I did so much work on my previous ex and I was so dependent upon him. Once I changed my focus to myself, my kids and just being happy, I realized I didn't really want him anymore. The guy I'm with now came into my life during the time I was still pining over my ex. But, spending time with him, he made me forget about the ex. My current guy disappeared for a while and now he's back. I did do PW on him when he disappeared, so it did actually manifest, but took a while. It was when I totally let go of him that he popped back up and told me he was in-love with me and had been for a long time. I still thought of him regularly, but didn't focus on him at all. And, I've clearly had feelings for him for as long as he has for me.
The letting go part is THE most important step in this process. You can visualize until your blue in the face, but until you are grateful and happy for your life, it may not happen.
Everything I've learned has been from LOTS of reading, practicing and finding out what works best for me. I read Neville daily and have for many years because he reassures me that anything is possible. So, I would definitely find some books that make you feel that way.
Okay, so maybe I should do some more reading on LOA / success stories to assist myself with raising my vibe & also trusting the process. My controlling/obsessive nature takes over & I truly don't know how to let go.
When you say that you thought of him regularly, but didn't focus on him, what do you mean by that exactly? Because when I start out thinking about my POI, I tend to stress about whether my technique has reached him, if hes thinking about me, if hes with the girl that I noticed is following him on instagram, etc. Needless to say, this is 100% attachment. And I know the letting go aspect is the most important with LOA. I exhaust myself. It's just so hard to wrap my end around the "living in the end" result when my physical realm doesn't show him here.

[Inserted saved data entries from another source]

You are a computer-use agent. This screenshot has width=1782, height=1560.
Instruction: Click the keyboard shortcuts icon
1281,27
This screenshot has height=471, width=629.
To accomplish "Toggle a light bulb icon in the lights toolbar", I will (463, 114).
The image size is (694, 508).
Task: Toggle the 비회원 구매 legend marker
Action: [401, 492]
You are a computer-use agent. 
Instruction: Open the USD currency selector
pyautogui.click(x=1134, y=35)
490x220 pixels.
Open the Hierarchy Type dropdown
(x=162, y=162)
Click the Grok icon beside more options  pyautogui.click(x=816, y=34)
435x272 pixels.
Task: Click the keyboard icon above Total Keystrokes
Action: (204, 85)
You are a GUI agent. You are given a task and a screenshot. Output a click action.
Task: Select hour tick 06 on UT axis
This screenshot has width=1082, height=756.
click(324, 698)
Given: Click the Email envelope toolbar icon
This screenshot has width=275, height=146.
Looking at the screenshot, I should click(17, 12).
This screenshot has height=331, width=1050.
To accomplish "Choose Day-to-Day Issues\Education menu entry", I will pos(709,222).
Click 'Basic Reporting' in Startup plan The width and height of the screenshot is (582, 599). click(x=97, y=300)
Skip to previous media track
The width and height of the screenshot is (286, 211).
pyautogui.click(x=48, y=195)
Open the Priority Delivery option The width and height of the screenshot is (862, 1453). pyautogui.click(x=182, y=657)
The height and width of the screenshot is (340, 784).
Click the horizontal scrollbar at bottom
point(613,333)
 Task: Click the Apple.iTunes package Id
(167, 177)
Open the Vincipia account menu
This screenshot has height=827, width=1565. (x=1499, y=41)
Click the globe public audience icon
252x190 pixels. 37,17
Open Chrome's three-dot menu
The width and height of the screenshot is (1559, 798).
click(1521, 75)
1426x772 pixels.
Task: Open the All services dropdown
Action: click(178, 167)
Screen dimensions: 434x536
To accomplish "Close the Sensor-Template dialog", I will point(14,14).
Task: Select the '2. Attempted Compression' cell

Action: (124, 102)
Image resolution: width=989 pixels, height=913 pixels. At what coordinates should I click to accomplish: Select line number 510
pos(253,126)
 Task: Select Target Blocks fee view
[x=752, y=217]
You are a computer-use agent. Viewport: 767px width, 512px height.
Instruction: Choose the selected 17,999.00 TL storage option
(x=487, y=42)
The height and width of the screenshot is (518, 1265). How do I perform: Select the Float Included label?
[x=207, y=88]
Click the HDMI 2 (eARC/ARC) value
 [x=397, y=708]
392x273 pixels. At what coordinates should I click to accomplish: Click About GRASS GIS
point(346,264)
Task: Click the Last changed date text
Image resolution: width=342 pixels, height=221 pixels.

I am sorry to continue to babble. I just can't seem to get out of my own way!Don't be sorry, that what this forum is here for
Ok, my password to get into my phone is his name, so when I would unlock my phone in the morning, I would type in his name and I would say hi to him in my mind. I would also think of him when I would see him name, but after a quick thought, I would carry on with what I'm doing. I didn't obsess, which I know can be a problem. I did, however, obsess a little after my break-up with my ex, but then worked to normalize my emotions. But my guy now, no obsession.
May I suggest staying off social media all together? It only encourages an obsessive attitude, especially if you're an overthinker (like me).
It takes time. Here's the thing, if you truly want to be with him, you have to learn how to control your emotions and thoughts. You can read, which was awesome for me, or watch youtube or whatever works for you. Perhaps affirmations would work for you, but I would definitely focus on YOU, before him. Do things you love, improve yourself as much as you can - workout. Play video games to take your mind off of him. Listen to music that isn't sad and makes you think of him - funny music (Richard Cheese is fab). Watch funny movies. Just take time to make yourself happy first.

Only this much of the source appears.